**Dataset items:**
--------------------------------------------------

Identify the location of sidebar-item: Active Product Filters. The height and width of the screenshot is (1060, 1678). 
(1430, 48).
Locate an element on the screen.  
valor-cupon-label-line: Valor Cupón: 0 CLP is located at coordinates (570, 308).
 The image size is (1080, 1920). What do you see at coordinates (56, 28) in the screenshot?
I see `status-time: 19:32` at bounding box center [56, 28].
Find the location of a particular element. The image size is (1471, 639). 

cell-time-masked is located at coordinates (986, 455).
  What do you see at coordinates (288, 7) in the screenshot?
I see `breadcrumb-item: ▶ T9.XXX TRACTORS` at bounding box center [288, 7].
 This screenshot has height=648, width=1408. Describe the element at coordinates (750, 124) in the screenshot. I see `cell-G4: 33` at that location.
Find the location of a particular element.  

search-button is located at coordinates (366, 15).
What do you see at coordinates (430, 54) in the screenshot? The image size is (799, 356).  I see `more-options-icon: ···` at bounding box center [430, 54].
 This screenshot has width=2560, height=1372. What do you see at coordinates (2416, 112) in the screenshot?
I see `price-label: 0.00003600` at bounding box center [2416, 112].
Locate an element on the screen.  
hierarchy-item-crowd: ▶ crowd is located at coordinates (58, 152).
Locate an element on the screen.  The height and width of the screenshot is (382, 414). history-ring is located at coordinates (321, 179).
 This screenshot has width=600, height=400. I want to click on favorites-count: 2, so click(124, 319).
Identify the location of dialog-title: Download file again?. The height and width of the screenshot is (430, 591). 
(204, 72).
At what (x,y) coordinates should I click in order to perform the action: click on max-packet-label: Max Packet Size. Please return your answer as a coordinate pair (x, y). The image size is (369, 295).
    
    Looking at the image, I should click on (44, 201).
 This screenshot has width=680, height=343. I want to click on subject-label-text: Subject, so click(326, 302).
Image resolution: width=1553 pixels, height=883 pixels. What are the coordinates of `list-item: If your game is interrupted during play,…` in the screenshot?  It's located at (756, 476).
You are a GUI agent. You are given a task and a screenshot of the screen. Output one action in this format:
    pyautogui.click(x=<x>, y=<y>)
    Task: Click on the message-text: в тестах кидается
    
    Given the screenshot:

--------------------------------------------------

**Work instruction:**
Report how many lines of the records contain the string "action", with case counting. Give only the number.

**Task result:**
2